Online Tool for Reporting Prostate Cancer Comorbidities Shows Promise

Article

An at-home online survey was found to be a reasonably accurate way to collect patient comorbidities prior to a physician visit in patients with prostate cancer.

An at-home online survey was found to be a reasonably accurate way to collect patient comorbidities prior to a physician visit in patients with prostate cancer, according to a new study. There were some differences between patient-reported and physician-reported comorbidities, but the self-reported method may be a reliable starting point for collection of medical history.

Traditionally, patients’ medical histories are collected through interviews, often repeated multiple times. “Repeated questioning may be viewed negatively by patients,” wrote study authors led by Andrew J. Vickers, PhD, of Memorial Sloan Kettering Cancer Center in New York. “Moreover, the form used to record a patient’s medical history typically includes a limited section on comorbidities in which important conditions are at risk of being missed. A brief and rushed visit may also lead to reporting errors.”

The researchers compared the use of an online tool known as the Baseline Medical History (BMH) with traditional physician-reported comorbidities.
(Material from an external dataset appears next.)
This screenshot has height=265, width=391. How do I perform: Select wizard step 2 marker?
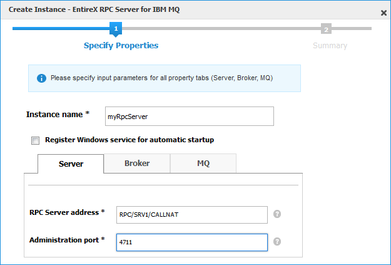pyautogui.click(x=326, y=29)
The BMH was used to collect comorbidities for 213 new prostate cancer patients with upcoming visits to the urology clinic at Memorial Sloan Kettering, and this was compared with traditional collection of 298 consecutive patients to the same clinic before the BMH was launched. The results were published in JCO: Clinical Cancer Informatics.

The overall frequency distribution of all comorbidities was similar between the two groups of prostate cancer patients. However, the patient-reported group had a higher rate of neurologic comorbidities, at 7.5% compared with 1.7% in the physician-reported group (P = .001). The same trend was seen for vascular conditions, though this was not significant (difference of 4.1%; P = .062).

Back pain was reported more in the BMH cohort, at 24% compared with 13% (P = .001), but other musculoskeletal comorbidities were reported more frequently in the physician-reported group, at 8.7% compared with 1.9% (P = .001). The largest difference in any type of comorbidity seen was for genitourinary conditions, reported in 68% of the physician-reported group and in 53% of the patient-reported group (P = .001). Smoking status was captured at a similar rate between the groups.

An analysis of how these comorbidity-reporting methods might change risk predictions in these patients showed little difference. The median risk of death at 10 years, adjusted for age and comorbidity, was 0.23 in the BMH group and 0.21 in the physician-reported group; at 15 years, these rates were 0.40 and 0.37.

“This validates the use of a patient-reported medical history as a complementary and efficient method of obtaining comorbidities before the clinic visit and suggests that patient-reported medical history is, indeed, a reliable first pass and could be considered for implementation to facilitate clinic efficiency without significantly compromising the quality of comorbidity reporting,” the authors concluded.